Try it: Restate, word for word, the run of lines that starts at the line containing "Downvote the comment with down arrow" and ends with the final line of the listing. Leave pictures out.

Dataset excerpts:
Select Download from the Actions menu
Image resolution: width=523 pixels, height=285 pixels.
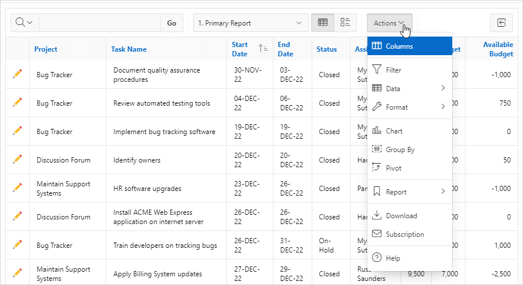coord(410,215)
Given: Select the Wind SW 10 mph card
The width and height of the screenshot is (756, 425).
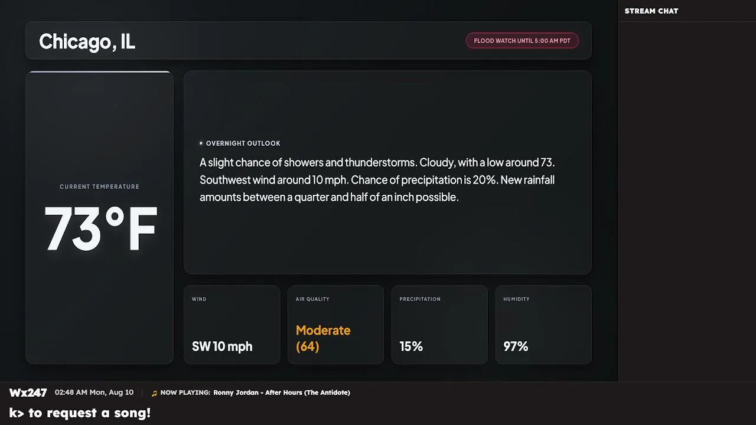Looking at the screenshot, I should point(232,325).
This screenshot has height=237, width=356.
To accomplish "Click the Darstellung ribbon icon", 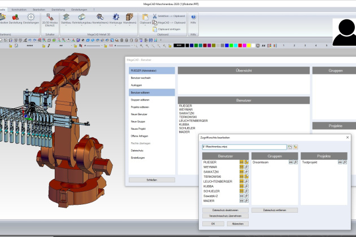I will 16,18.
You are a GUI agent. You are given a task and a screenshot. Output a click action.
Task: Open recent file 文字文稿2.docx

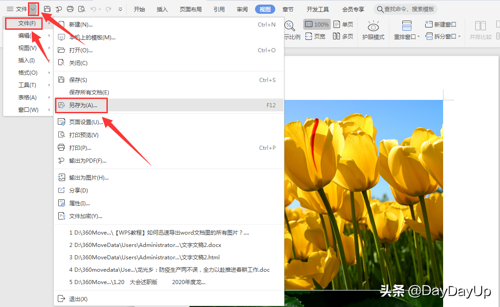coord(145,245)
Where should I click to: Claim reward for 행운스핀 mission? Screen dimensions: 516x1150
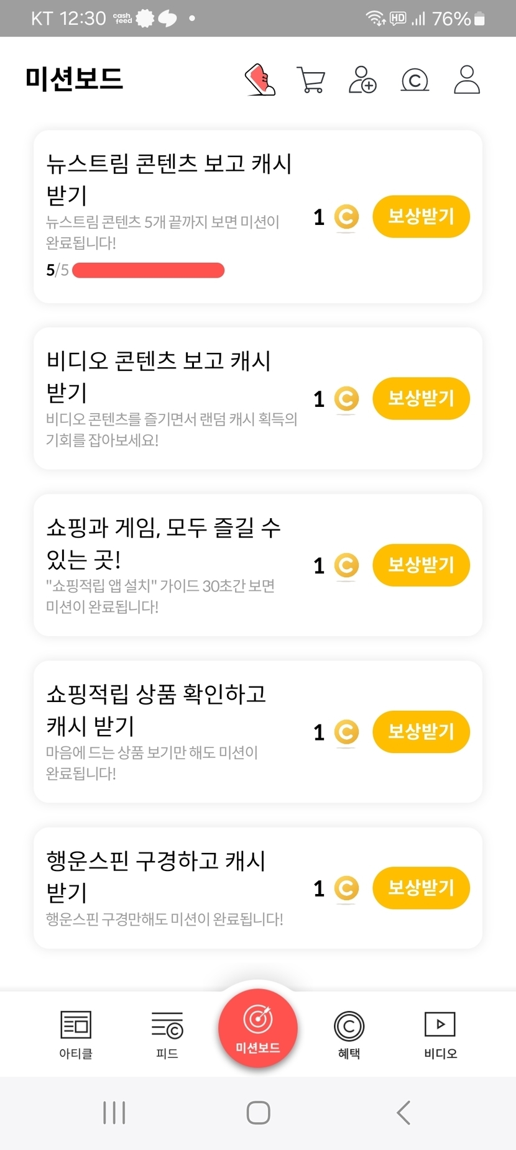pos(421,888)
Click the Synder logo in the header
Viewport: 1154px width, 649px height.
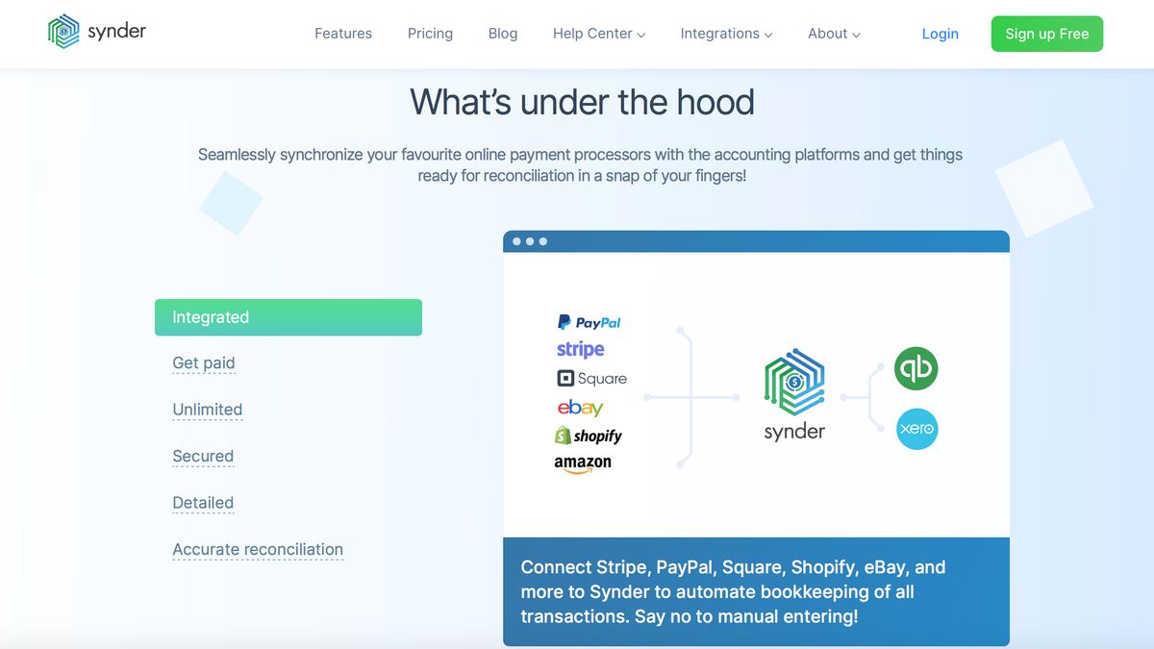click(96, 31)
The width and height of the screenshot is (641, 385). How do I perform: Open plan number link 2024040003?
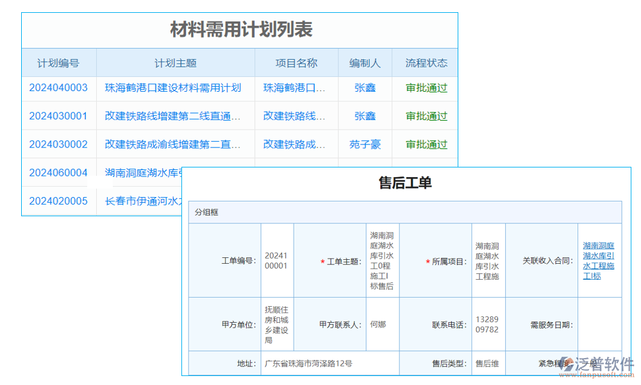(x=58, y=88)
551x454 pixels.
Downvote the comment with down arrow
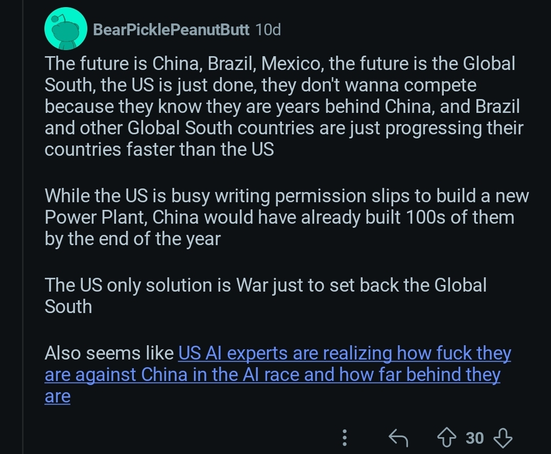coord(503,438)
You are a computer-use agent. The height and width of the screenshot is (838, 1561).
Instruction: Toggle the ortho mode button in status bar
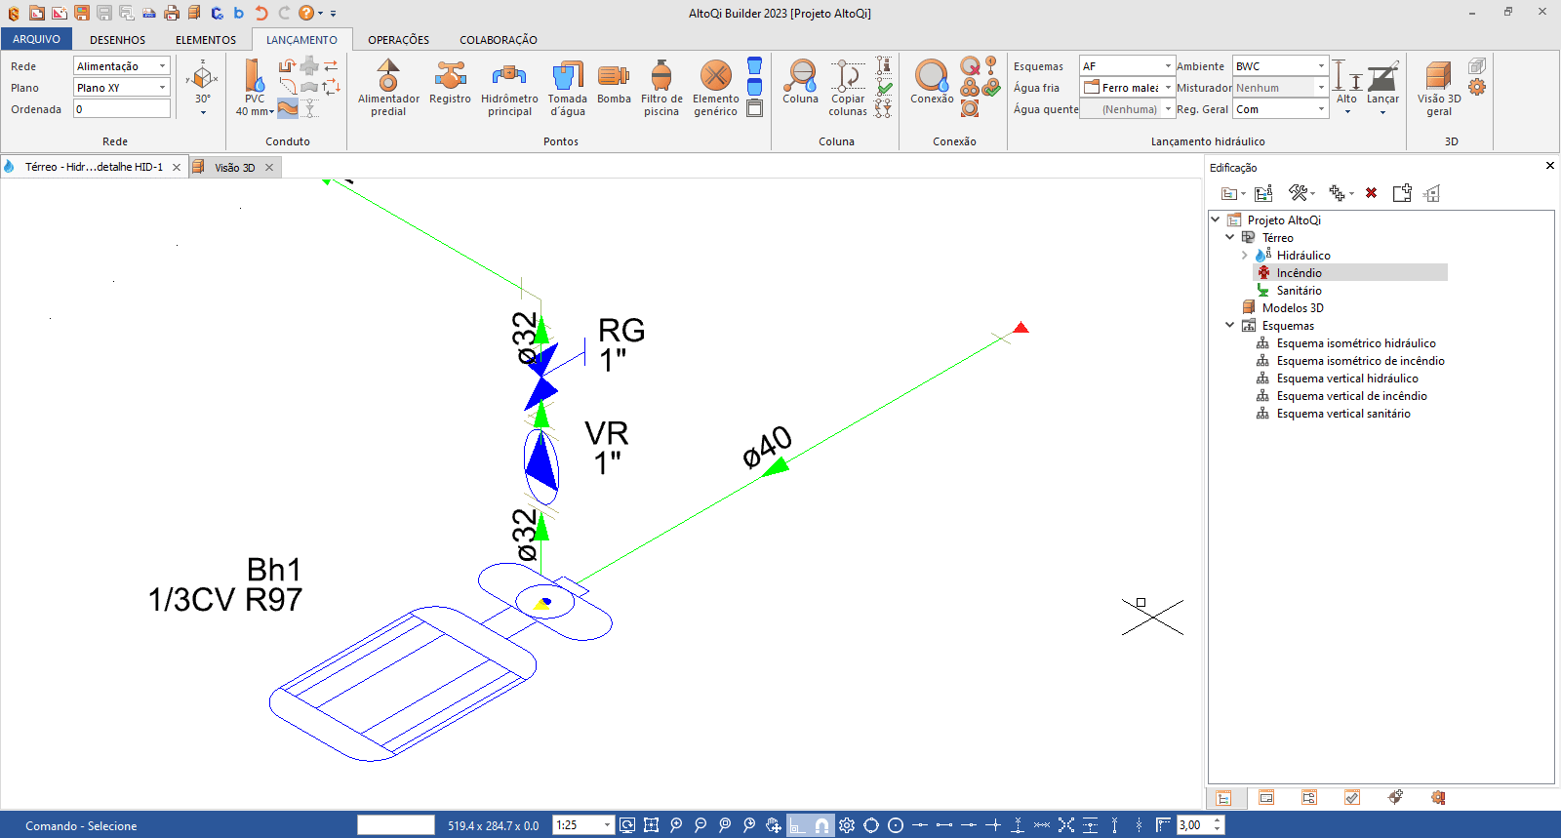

Solved problem:
Downvote the comment with down arrow
coord(503,438)
You are a computer-use agent. The height and width of the screenshot is (838, 1561).
Instruction: Toggle the ortho mode button in status bar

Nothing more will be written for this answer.